Entries shown -

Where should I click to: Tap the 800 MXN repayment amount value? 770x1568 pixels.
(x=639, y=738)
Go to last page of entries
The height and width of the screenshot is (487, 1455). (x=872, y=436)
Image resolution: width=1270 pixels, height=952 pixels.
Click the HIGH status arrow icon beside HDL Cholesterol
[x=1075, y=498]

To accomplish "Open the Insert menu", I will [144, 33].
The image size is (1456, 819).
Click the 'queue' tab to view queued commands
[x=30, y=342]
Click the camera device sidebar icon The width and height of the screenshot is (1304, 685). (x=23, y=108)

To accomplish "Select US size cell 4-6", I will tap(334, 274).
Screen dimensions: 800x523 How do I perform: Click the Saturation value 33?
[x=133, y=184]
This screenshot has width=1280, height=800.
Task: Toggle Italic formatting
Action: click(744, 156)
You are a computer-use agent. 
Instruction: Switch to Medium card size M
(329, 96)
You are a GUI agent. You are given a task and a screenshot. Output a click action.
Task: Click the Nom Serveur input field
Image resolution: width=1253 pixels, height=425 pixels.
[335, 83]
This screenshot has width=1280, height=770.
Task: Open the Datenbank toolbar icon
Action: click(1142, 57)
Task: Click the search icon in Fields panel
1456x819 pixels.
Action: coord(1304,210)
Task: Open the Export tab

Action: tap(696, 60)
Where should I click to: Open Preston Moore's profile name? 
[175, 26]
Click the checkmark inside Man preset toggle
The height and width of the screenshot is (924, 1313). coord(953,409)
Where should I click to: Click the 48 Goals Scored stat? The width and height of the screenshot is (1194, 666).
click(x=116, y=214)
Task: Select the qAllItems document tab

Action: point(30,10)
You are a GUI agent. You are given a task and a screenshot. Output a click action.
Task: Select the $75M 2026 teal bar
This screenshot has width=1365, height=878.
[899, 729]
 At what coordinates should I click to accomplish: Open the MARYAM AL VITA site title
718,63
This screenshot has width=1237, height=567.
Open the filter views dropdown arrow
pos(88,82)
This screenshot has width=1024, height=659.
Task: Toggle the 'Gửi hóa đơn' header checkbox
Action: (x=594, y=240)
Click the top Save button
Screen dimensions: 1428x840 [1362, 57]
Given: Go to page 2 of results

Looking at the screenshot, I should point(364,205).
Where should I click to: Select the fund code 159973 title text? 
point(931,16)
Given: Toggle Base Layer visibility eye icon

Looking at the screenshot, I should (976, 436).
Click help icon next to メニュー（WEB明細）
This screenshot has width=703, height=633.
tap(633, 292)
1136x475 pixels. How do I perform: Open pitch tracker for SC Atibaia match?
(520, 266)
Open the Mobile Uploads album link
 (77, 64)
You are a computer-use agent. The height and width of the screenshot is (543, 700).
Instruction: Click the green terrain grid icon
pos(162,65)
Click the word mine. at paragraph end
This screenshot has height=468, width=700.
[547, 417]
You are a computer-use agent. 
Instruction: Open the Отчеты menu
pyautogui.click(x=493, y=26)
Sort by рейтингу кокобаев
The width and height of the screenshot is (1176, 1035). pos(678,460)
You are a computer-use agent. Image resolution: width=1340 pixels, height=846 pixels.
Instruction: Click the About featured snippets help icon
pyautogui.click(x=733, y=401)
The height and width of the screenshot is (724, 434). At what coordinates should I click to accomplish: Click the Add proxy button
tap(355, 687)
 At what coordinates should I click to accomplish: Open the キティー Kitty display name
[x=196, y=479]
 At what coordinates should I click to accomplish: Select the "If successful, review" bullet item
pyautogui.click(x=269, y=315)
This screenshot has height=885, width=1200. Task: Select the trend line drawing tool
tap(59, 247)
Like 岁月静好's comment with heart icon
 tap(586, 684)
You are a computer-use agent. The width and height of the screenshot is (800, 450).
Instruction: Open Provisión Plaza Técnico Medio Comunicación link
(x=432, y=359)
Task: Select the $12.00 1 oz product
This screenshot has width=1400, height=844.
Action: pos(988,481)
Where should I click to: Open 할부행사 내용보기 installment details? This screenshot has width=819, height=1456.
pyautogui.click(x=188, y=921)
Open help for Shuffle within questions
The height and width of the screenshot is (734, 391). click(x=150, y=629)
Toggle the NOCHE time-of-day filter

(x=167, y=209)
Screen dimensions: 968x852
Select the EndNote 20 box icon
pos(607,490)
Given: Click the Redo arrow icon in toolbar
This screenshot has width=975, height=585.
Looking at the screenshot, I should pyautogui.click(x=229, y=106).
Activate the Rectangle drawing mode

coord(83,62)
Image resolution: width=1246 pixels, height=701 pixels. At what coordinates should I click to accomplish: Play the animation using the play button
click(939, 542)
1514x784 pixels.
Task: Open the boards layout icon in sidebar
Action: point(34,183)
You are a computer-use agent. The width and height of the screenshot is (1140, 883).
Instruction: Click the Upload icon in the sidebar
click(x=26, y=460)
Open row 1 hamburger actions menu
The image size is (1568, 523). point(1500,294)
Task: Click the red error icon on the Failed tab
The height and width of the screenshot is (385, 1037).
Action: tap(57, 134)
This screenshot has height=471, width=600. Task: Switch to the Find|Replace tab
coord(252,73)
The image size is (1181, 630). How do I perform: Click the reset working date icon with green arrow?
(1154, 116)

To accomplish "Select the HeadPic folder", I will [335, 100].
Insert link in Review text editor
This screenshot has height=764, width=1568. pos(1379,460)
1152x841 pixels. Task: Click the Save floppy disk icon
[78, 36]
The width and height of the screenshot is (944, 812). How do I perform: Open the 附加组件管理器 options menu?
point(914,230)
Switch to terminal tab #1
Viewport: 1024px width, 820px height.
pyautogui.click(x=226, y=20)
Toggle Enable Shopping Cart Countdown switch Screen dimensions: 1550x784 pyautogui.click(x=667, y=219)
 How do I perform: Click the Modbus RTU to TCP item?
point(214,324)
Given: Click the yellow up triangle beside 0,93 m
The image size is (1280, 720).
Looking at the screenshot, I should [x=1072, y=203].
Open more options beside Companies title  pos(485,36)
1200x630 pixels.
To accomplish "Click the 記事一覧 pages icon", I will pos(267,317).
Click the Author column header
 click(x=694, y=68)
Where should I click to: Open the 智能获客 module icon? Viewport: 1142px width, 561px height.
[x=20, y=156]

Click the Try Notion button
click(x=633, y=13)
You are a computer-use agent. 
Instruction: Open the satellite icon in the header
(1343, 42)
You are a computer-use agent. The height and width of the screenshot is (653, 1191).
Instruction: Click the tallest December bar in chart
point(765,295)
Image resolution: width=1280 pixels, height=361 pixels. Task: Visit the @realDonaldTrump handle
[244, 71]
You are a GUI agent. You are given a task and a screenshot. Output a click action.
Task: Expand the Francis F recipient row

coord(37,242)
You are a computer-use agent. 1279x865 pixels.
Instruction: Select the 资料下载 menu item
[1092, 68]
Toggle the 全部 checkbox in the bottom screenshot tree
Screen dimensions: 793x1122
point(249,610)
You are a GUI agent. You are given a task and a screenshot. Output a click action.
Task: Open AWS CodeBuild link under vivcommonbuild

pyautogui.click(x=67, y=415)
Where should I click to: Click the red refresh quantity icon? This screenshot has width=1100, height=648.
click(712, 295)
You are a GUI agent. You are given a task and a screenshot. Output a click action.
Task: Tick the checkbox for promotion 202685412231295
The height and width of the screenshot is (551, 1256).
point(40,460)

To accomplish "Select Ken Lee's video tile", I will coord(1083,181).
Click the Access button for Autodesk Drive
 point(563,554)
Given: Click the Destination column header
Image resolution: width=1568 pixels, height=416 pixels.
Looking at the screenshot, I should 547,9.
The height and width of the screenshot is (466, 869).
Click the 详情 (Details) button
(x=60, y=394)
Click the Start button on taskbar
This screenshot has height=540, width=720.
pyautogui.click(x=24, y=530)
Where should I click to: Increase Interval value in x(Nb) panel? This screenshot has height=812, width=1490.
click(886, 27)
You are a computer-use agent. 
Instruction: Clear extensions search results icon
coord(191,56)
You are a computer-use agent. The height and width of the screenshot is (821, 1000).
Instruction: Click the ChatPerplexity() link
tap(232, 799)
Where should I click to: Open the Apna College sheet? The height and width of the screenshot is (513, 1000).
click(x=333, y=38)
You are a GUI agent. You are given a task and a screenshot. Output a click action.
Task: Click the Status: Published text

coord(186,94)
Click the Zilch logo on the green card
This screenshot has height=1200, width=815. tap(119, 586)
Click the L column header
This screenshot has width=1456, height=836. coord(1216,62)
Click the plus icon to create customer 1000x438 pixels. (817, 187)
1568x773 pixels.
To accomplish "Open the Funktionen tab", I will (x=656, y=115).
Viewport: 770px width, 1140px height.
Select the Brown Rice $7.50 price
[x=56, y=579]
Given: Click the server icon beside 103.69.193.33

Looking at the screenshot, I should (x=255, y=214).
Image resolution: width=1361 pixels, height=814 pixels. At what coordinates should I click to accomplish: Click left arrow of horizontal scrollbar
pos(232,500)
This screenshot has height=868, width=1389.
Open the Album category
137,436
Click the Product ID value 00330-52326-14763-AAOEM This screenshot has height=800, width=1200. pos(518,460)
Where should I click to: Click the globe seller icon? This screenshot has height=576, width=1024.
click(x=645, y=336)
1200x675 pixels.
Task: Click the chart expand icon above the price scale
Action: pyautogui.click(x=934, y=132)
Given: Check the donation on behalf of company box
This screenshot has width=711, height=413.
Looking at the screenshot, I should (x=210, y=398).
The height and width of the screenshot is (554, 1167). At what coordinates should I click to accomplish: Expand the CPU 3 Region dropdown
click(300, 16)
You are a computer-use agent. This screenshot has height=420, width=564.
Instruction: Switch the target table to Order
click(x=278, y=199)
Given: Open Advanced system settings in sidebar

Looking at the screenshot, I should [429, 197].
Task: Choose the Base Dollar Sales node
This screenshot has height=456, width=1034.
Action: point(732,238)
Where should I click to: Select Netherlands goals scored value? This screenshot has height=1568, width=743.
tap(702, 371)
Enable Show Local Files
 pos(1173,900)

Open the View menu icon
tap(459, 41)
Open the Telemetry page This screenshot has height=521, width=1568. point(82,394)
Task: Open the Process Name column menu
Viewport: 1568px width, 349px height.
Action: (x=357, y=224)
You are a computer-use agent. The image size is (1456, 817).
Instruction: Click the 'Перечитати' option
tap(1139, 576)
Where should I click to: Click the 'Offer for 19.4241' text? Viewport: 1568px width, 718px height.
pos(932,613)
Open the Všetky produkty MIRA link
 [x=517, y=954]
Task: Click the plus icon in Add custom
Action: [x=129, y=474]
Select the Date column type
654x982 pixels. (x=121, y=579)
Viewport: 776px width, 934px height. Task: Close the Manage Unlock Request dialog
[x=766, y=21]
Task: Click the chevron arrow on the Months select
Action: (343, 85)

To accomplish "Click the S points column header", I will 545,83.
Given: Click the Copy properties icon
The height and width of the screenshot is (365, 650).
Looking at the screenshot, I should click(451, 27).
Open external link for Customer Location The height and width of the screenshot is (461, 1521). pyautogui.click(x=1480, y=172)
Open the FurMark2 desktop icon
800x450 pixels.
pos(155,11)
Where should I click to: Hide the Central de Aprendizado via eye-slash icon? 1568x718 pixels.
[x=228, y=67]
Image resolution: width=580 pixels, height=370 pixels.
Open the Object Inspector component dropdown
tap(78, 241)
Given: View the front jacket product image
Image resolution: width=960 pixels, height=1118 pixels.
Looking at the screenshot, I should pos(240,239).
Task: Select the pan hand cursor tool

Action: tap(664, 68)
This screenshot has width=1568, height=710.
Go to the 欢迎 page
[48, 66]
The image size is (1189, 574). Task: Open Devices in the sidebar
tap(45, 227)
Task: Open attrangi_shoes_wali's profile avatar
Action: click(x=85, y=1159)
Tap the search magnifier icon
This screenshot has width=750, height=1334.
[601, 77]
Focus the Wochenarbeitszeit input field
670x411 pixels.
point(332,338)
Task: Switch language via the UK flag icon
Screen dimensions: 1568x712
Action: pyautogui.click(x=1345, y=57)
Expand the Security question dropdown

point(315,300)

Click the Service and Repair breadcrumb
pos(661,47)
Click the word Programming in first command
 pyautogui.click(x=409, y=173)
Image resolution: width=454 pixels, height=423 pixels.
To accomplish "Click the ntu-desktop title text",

Work task -
Above are the records; please copy exactly their first line and each line after it through the line containing "The image size is (1456, 819).", and no line after that.

Expected output -
Where should I click to: Tap the 800 MXN repayment amount value? 770x1568 pixels.
(x=639, y=738)
Go to last page of entries
The height and width of the screenshot is (487, 1455). (x=872, y=436)
Image resolution: width=1270 pixels, height=952 pixels.
Click the HIGH status arrow icon beside HDL Cholesterol
[x=1075, y=498]

To accomplish "Open the Insert menu", I will [144, 33].
The image size is (1456, 819).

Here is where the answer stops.